PETIKAN BACAAN.
========

Ketika khalifah Abu Ja'far Al-Manshur meninggal di tengah
perjalanan untuk menunaikan ibadah haji, Al-Mahdi sedang berada di Baghdad
mewakilinya mengurus kepentingan negara. Di sanalah Al-Mahdi mendengar kabar
kematian ayahnya tercinta sekaligus pengangkatan dirinya sebagai
khalifah.
Setelah merasa mampu menguasai kesedihannya, ia
berpidato di hadapan orang banyak. Di antara isi pidatonya, “Sesungguhnya Amirul
Mukminin adalah seorang hamba yang diminta, lalu dia penuhi permintaan itu.
Rasulullah Saw pernah menangis saat berpisah dengan orang-orang yang
dicintainya. Kini aku berpisah dengan sosok yang agung, kemudian aku diberi
beban yang sangat berat. Hanya kepada Allah aku mengharap pahala untuk Amirul
Mukminin, dan hanya kepada-Nya aku memohon pertolongan untuk memimpin kaum
Muslimin.”
Al-Mahdi dikenal sebagai sosok dermawan, pemurah,
terpuji, disukai rakyat serta banyak memberikan hadiah-hadiah. Selain itu, ia
juga mengembalikan harta-harta yang dirampas secara tidak benar. Ia lahir pada
129 H. Ada juga yang mengatakan 126 H. Ibunya bernama Ummu Musa binti Al-Manshur
Al-Himyariyah.
Al-Mahdi adalah khalifah pertama yang memerintahkan
ulama untuk menulis buku menentang orang-orang Zindiq dan mulhid (ingkar).
Menurut Adz-Dzahabi seperti dikutip Imam As-Suyuthi dalam Tarikh Al-Khulafa’,
dialah yang pertama kali membuat jaringan pos antara Irak dan Hijaz.
Berbeda dengan pemerintahan ayahnya yang penuh dengan
perjuangan melawan berbagai kesulitan untuk menstabilkan keadaan negara, masa
pemerintahan Al-Mahdi bisa dikatakan masa kejayaan dan kemakmuran. Rakyat dapat
hidup dengan tenteram dan damai. Sebab negara pada waktu itu berada dalam
keadaan stabil dan mantap. Keuangan negara terjamin dan tidak ada satu pun
gerakan penting dan signifikan yang mengancam keselamatan negara.
Masa pemerintahan Al-Mahdi dimulai dengan pembebasan
para napol (narapidana politik) dan tapol (tahanan politik). Kebanyakan dari
golongan Alawiyah (pendukung Ali), terkecuali para kriminal yang dipenjarakan
menurut undang-undang yang berlaku.
Pembangunan yang dilakukan di masa itu meliputi
peremajaan bangunan Ka’bah dan Masjid Nabawi, pembangunan fasilitas umum,
pembangunan jaringan pos yang menghubungkan kota Baghdad dengan kota-kota besar
Islam lainnya.
Di antara kebijakan Al-Mahdi adalah menurunkan pajak
bagi golongan kafir dzimmi, juga memerintahkan pegawai-pegawainya untuk tidak
bersikap kasar ketika memungut pajak, karena sebelumnya mereka diintimidasi
dengan berbagai cara agar membayar pajak.

========

DATA YANG DIBERIKAN.

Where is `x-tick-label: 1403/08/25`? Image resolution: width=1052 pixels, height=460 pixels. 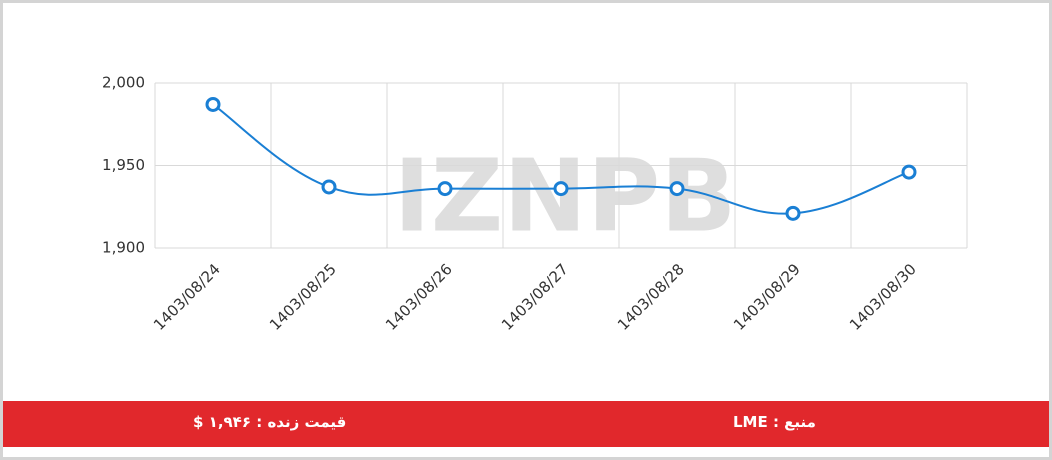
x-tick-label: 1403/08/25 is located at coordinates (303, 297).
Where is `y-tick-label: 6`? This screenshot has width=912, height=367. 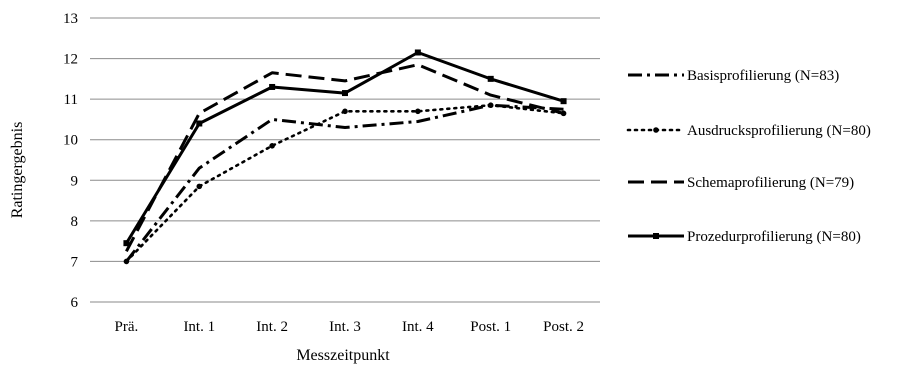
y-tick-label: 6 is located at coordinates (75, 303).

========

SOAL LATIHAN.
1. Menurut teks tentang Al-Mahdi, mengapa rakyat dapat hidup tenteram dan damai pada masa pemerintahannya? Jelaskan dalam satu sampai tiga kalimat.
2. Dalam teks tentang Al-Mahdi, siapa nama ibunya?
3. Teruskan teks tentang Al-Mahdi, dimulai setelah kalimat terakhir yang dimuat.

HASIL LATIHAN.
1. Rakyat dapat hidup tenteram dan damai karena negara pada waktu itu berada dalam keadaan stabil dan mantap. Keuangan negara terjamin, dan tidak ada satu pun gerakan penting dan signifikan yang mengancam keselamatan negara.

2. Ummu Musa binti Al-Manshur Al-Himyariyah.

3.
Penaklukan di masa Khalifah Al-Mahdi meliputi daerah
Hindustan (India) dan penaklukan besar-besaran terjadi di wilayah Romawi. Selain
itu, Al-Mahdi juga bersikap keras terhadap orang-orang yang menyimpang dari
ajaran Islam, yaitu mereka yang menganut ajaran Manawiyah Paganistik (penyembah
cahaya dan kegelapan) atau lebih dikenal dengan sebutan kaum Zindiq. Setelah itu
sebutan Zindiq dialamatkan kepada siapa saja yang mulhid atau para ahli
bid’ah.
Gerakan lain yang muncul pada masa kepemimpinannya
adalah gerakan Muqanna Al-Khurasani yang menuntut dendam atas kematian Abu
Muslim Al-Khurasani. Selain itu, gerakan ini merupakan percobaan Persia untuk
merebut kembali kekuasaan dari pengaruh dari bangsa Arab, khususnya Bani
Abbasiyah. Al-Muqanna mengajarkan kepada para pengikutnya tentang pengembalian
ruh ke dunia dalam jasad yang lain, yang lebih dikenal dengan reinkarnasi. Tentu
saja gerakan ini sangat sesat dan menyesatkan.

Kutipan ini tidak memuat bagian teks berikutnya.